*** The records Section Begins ***
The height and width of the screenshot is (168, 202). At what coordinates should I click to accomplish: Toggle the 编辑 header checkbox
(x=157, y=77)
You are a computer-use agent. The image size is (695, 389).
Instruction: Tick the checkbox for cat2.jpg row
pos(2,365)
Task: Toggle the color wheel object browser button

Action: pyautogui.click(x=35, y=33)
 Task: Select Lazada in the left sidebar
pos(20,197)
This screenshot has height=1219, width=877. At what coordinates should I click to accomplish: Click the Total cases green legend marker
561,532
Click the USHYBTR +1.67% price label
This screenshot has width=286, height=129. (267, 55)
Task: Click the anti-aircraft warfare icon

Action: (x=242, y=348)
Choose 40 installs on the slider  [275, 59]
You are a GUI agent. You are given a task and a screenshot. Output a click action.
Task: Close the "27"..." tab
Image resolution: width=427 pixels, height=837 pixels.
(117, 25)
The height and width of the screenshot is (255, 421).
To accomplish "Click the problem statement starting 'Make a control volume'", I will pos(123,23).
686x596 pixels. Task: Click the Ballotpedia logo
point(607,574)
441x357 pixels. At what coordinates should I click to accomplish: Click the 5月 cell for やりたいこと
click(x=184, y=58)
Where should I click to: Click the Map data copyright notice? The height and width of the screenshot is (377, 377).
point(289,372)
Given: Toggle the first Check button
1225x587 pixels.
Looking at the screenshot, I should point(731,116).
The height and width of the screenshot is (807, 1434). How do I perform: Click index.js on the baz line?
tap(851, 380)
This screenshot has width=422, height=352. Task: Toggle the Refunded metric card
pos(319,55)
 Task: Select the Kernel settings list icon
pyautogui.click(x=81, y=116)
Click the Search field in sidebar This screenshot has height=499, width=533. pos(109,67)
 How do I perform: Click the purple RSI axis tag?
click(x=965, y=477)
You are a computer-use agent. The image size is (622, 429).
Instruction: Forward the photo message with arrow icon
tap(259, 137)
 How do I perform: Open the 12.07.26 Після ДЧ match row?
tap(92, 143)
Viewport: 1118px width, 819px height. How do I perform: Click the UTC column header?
*** The records Section Ends ***
▶ _What is being asked_
Retype the line containing "Where should I" and all the lines after it, ending with the final line of the material, exactly.

▶ _Problem solution_
Where should I click to: Click the Map data copyright notice? The height and width of the screenshot is (377, 377).
point(289,372)
Given: Toggle the first Check button
1225x587 pixels.
Looking at the screenshot, I should point(731,116).
The height and width of the screenshot is (807, 1434). How do I perform: Click index.js on the baz line?
tap(851, 380)
This screenshot has width=422, height=352. Task: Toggle the Refunded metric card
pos(319,55)
 Task: Select the Kernel settings list icon
pyautogui.click(x=81, y=116)
Click the Search field in sidebar This screenshot has height=499, width=533. pos(109,67)
 How do I perform: Click the purple RSI axis tag?
click(x=965, y=477)
You are a computer-use agent. The image size is (622, 429).
Instruction: Forward the photo message with arrow icon
tap(259, 137)
 How do I perform: Open the 12.07.26 Після ДЧ match row?
tap(92, 143)
Viewport: 1118px width, 819px height. How do I perform: Click the UTC column header?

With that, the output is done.